Stored data:
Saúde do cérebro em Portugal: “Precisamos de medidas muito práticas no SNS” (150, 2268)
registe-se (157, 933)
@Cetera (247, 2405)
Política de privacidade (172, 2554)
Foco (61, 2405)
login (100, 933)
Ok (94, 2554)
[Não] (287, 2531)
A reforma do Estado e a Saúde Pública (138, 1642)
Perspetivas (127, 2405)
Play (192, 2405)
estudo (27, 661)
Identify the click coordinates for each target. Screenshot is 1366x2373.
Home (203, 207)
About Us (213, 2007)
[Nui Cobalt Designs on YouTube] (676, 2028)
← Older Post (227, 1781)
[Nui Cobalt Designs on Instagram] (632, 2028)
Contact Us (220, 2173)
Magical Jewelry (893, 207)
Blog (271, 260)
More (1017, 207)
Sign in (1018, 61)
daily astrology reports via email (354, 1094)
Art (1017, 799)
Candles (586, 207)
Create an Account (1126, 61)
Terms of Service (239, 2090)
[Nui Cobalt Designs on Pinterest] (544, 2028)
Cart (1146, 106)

▶ **Task to complete**: Reproduce, with no other lines, the one containing "About Us (213, 2007)" and all lines after it through the end of the data above.

▶ **Written answer**:
About Us (213, 2007)
[Nui Cobalt Designs on YouTube] (676, 2028)
← Older Post (227, 1781)
[Nui Cobalt Designs on Instagram] (632, 2028)
Contact Us (220, 2173)
Magical Jewelry (893, 207)
Blog (271, 260)
More (1017, 207)
Sign in (1018, 61)
daily astrology reports via email (354, 1094)
Art (1017, 799)
Candles (586, 207)
Create an Account (1126, 61)
Terms of Service (239, 2090)
[Nui Cobalt Designs on Pinterest] (544, 2028)
Cart (1146, 106)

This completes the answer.